↓

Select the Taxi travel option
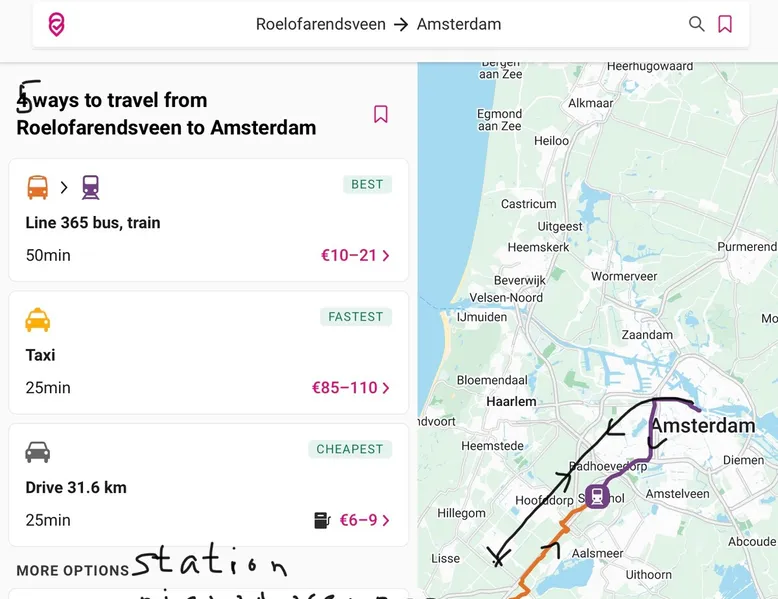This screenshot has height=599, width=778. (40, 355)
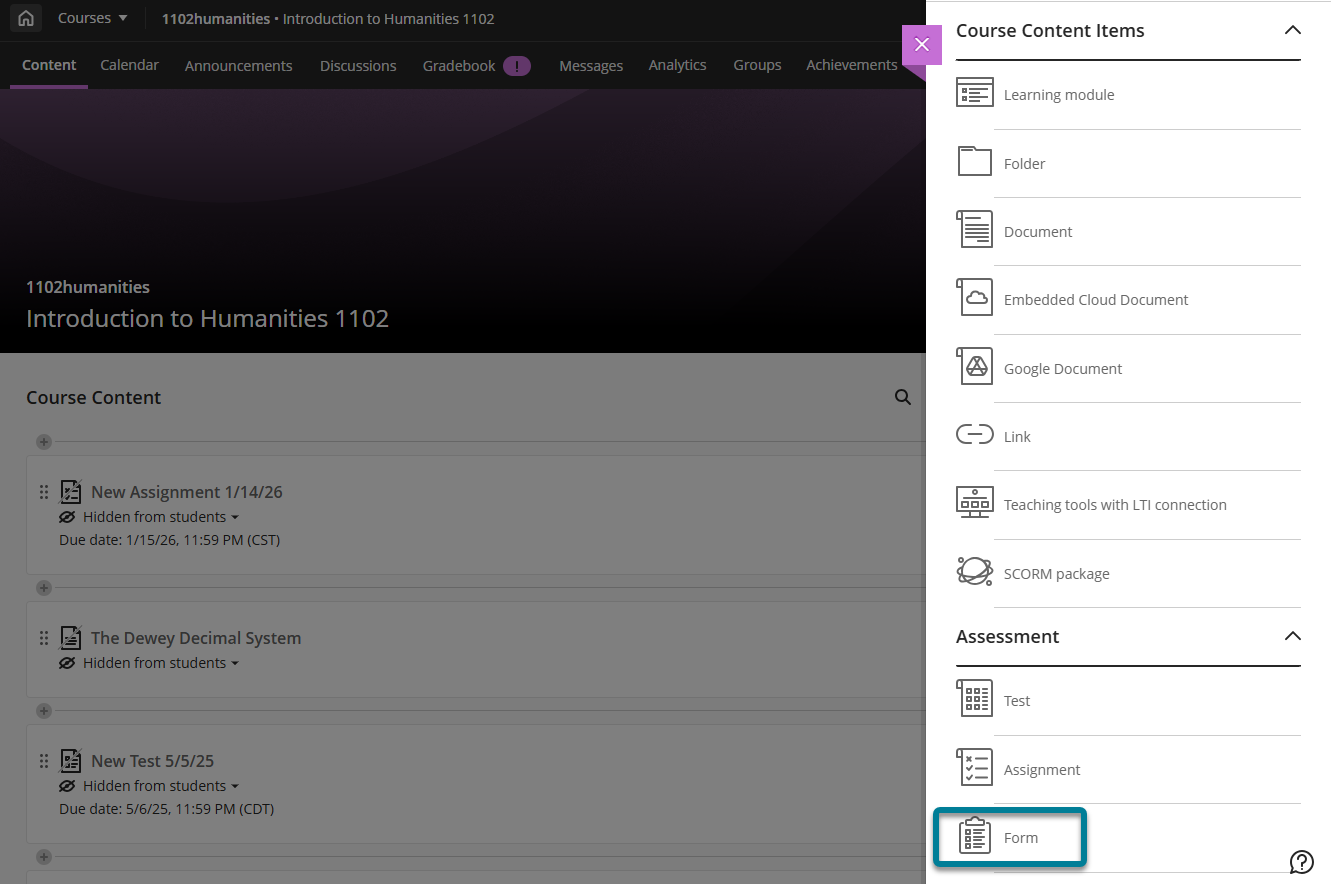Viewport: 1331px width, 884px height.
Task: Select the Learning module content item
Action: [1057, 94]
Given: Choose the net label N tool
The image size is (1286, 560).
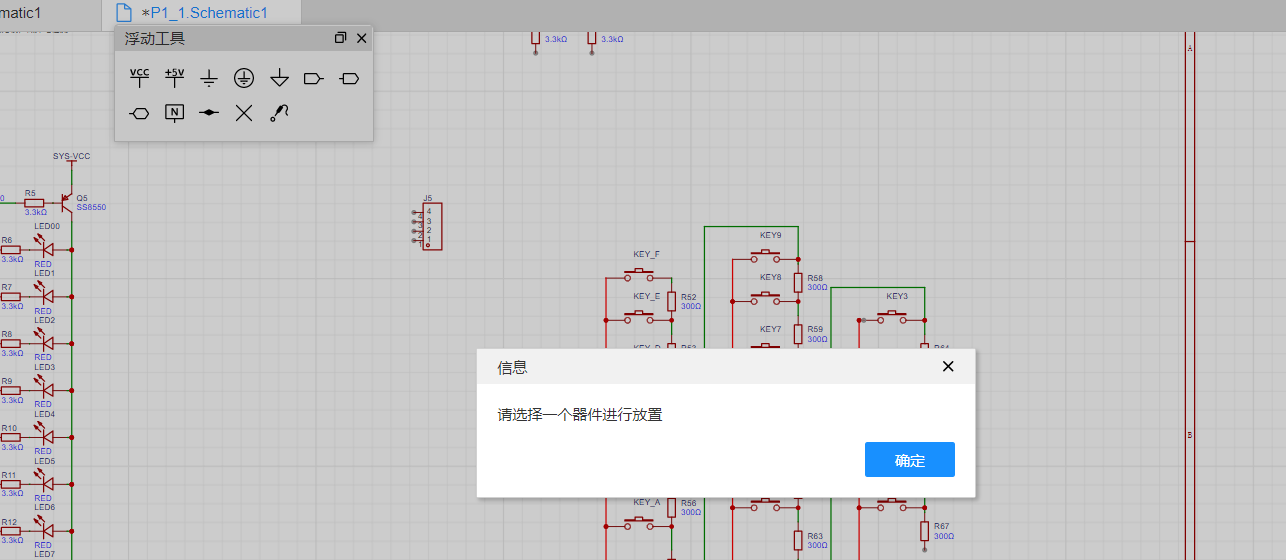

↑

> Written exercise: Reproduce every line of the data above word for word, leaving out the pictures.

> Result of this exercise:
Select the Taxi travel option
This screenshot has height=599, width=778. (40, 355)
Viewport: 1331px width, 884px height.
Task: Select the Learning module content item
Action: [1057, 94]
Given: Choose the net label N tool
The image size is (1286, 560).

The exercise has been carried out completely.